Ты, читающий эти строки, едва ли чувствуешь что-нибудь, но я испытываю какое-то сладкое чувство, вспоминая эту одинокую тропинку в лесу. Мне кажется, будто я встретил дитя.
Я подкладываю себе руки под голову и, лежа на спине, начинаю блуждать взором по небесной лазури. Высоко, высоко над вершинами Торетинда тихо двигается хоровод туманных дев: они то теснятся ближе друг к другу, то расступаются и медлят, как бы желая вылиться в какую-нибудь определенную форму. Но вот я уже встал и пошел дальше, а они все еще водят свой хоровод, как бы готовя что-то.
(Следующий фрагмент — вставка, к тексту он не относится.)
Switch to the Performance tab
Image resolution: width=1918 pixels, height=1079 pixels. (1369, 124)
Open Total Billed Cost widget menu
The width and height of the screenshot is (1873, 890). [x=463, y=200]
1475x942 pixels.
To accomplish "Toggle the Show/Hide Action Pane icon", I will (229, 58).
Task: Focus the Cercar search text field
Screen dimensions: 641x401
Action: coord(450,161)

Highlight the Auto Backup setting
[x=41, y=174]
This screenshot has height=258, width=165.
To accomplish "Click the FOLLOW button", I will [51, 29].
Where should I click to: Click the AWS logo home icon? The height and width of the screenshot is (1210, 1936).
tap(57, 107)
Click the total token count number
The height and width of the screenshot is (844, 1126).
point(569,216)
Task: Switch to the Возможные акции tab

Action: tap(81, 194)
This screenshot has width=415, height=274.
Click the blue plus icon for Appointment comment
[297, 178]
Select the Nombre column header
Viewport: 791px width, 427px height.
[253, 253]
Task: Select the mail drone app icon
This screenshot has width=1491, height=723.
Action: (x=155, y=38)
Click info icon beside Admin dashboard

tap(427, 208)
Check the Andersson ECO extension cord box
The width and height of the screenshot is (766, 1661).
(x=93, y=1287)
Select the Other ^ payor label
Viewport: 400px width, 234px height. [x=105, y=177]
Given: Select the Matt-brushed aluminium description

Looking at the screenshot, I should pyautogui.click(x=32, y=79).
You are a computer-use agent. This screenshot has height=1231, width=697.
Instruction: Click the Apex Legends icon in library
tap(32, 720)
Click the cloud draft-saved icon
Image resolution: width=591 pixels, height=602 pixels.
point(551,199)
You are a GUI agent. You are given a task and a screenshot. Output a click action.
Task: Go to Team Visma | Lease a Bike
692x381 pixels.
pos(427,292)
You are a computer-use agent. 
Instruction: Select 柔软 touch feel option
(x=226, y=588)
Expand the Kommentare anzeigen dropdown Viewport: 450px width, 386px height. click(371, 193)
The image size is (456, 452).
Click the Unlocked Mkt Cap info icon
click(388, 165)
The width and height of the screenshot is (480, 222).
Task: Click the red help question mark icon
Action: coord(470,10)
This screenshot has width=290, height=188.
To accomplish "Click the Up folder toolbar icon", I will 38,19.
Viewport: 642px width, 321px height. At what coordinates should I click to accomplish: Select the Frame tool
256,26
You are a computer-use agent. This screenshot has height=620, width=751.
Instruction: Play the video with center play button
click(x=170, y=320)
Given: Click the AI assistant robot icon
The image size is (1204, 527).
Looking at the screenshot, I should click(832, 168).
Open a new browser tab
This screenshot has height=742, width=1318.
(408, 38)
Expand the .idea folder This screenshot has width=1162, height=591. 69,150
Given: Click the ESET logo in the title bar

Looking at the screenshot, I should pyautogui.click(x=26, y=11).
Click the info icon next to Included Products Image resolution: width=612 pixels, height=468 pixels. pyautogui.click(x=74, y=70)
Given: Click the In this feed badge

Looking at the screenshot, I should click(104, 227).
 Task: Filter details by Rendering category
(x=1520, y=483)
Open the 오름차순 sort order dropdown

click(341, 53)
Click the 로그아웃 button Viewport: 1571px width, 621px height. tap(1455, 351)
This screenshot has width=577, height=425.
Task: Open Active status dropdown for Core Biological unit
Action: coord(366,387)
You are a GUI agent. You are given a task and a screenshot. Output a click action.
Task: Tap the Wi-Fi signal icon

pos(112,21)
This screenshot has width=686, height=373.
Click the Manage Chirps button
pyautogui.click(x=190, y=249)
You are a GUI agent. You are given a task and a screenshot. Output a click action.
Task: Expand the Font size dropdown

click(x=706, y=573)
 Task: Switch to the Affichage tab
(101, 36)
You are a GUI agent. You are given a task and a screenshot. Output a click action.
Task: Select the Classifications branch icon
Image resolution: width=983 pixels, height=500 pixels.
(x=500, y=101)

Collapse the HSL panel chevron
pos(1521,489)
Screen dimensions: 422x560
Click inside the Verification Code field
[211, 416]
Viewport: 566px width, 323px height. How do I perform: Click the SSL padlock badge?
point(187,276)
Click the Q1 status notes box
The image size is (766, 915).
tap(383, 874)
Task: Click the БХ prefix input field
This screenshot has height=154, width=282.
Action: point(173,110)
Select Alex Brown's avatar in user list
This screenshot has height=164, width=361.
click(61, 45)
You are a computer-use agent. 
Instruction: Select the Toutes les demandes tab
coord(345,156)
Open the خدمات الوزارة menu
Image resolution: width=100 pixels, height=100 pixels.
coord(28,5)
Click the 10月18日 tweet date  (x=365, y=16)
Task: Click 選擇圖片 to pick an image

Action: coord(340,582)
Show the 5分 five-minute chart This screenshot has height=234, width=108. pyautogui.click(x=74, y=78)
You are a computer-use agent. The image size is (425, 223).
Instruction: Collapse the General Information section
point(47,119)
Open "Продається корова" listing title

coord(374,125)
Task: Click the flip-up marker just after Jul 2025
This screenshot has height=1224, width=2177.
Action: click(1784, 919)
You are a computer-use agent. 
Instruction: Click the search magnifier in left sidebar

По дороге мне попадается вереница муравьев, это бесконечное шествие муравьев, шествие хлопотливых тружеников. Они ничего не делают, ничего не тащат на себе, они только идут, идут бесконечной вереницей. Я делаю несколько шагов назад, чтобы увидать первых муравьев, увидать вожака, но это бесполезно; я делаю еще несколько шагов, и еще, я начинаю бежать, но вереница одинаково бесконечна, как впереди меня, так и позади. Быть может, муравьи начали это шествие уже целую неделю тому назад. И я отправляюсь своей дорогой, а муравьи ползут своей,- и мы расстаемся.